Strengths and limitations
Strengths of this review include the evaluation of factors that may influence the reporting of less abundance vaginal pathogens in existing microbiome literature for a known pathogen that is rarely discussed in the vaginal microbiome literature. We identified studies from multiple databases and assessed differences across studies at various decision points to analyze metagenomic data.
The heterogeneity across studies in methods and data reporting limited the ability to pool and re-analyze the data. This was further complicated by the fact that some studies reported most microbial taxa at solely the genus level, whereas other studies only included species-level data for specific genus like Lactobacillus.
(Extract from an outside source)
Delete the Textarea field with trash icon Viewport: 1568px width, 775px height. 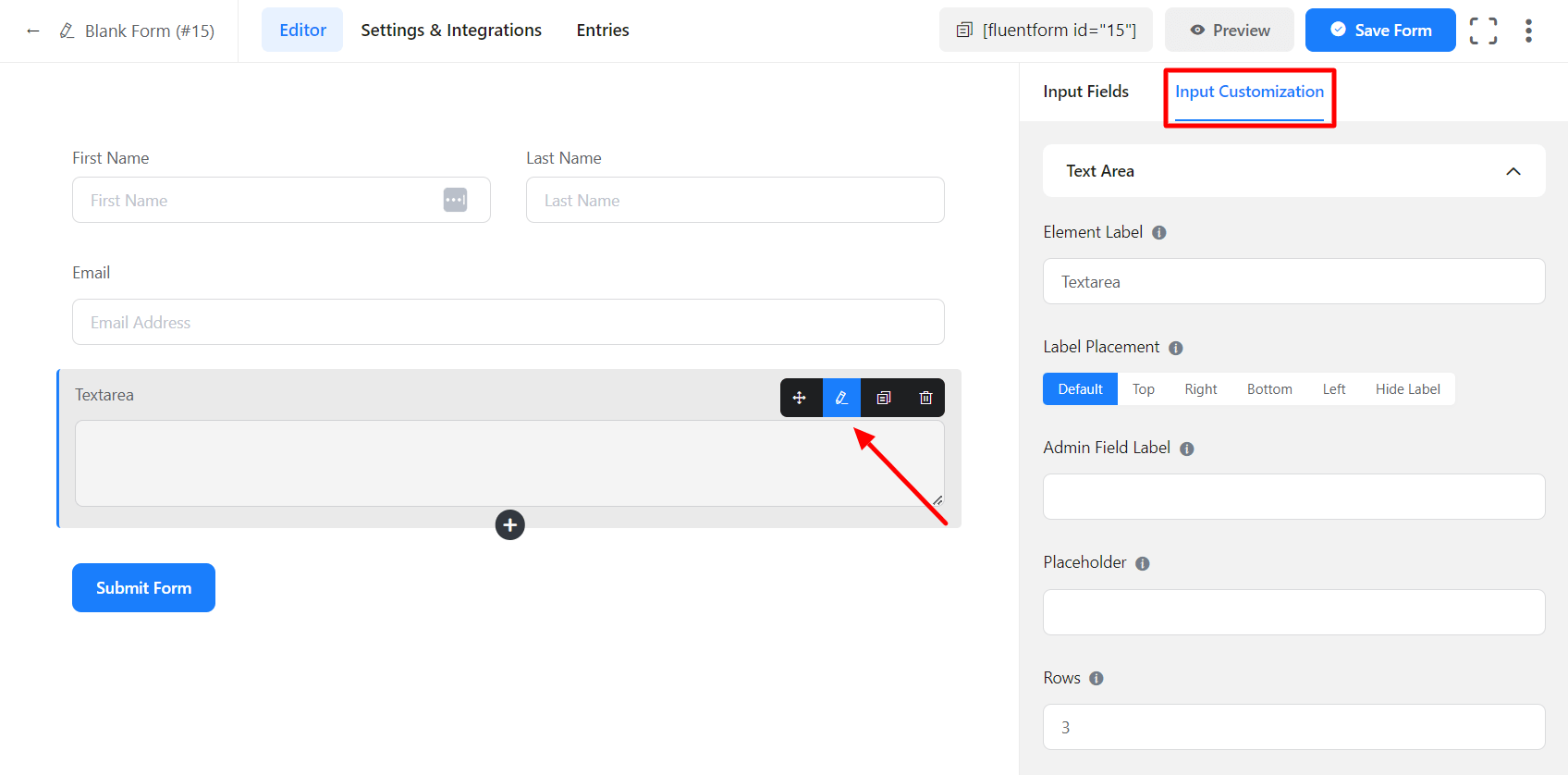click(925, 398)

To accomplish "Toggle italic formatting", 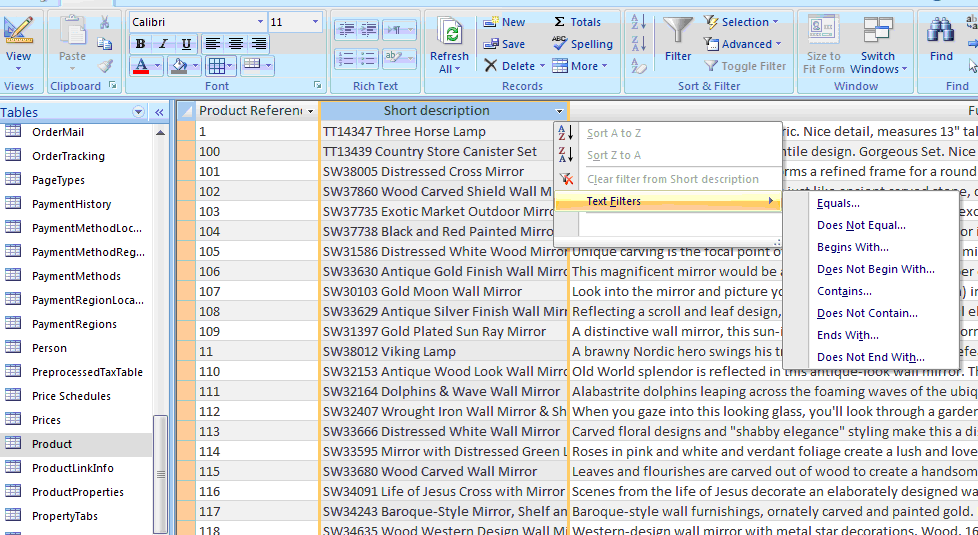I will [163, 44].
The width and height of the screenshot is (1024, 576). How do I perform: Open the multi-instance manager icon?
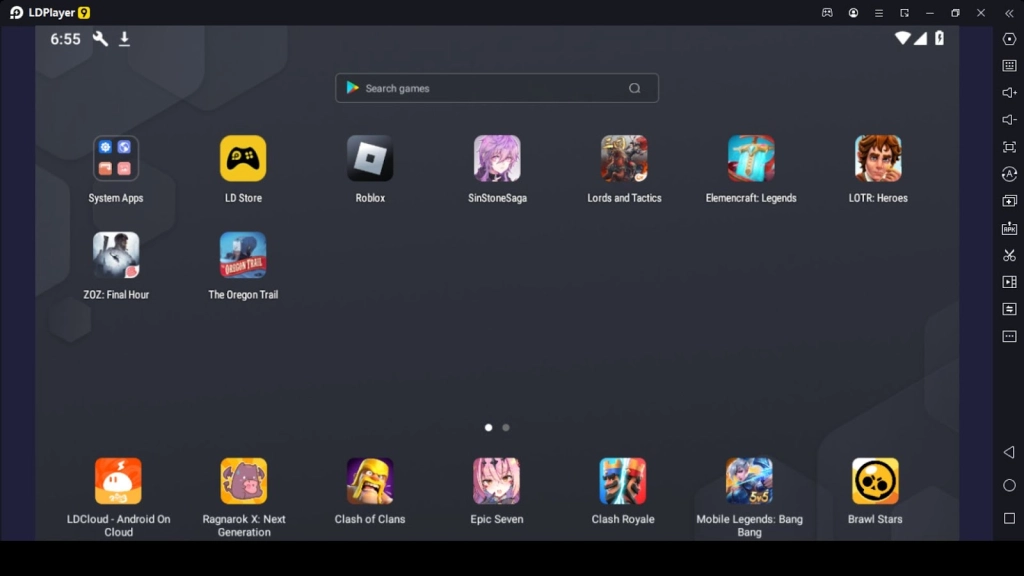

Furthermore, the format and availability of data associated with manuscripts also varied greatly (e.g., raw data versus including only taxonomy tables used in the analysis). In cases where the full microbial datasets were not available, it was difficult to determine whether the absence of GBS reporting was due to lack of detection, exclusion from analysis because of low abundance, or some other factor. These limitations highlight the importance of making study analysis code and raw data freely available upon publication in order to encourage reproducibility and comparison.
Conclusion
Only a small proportion of vaginal microbiome studies reported the presence of GBS during pregnancy. No systematic differences in factors previously known to introduce bias in microbiome studies were associated with the lack of GBS reporting. However, there was considerable heterogeneity in research methods employed across studies. Consideration of less abundant, but clinically meaningful microbes in vaginal microbiome studies may improve our understanding of how the vaginal microbiota influences pregnancy outcomes. GBS was reported in studies across all trimesters of pregnancy using metagenomic methods, although reporting of culture based GBS does not always correlate with metagenomic GBS reporting. Therefore, studies evaluating the presence of GBS may need to adopt both confirmatory testing for GBS via culture and parallel comparison with results obtained from metagenomic/meta-taxonomic approaches.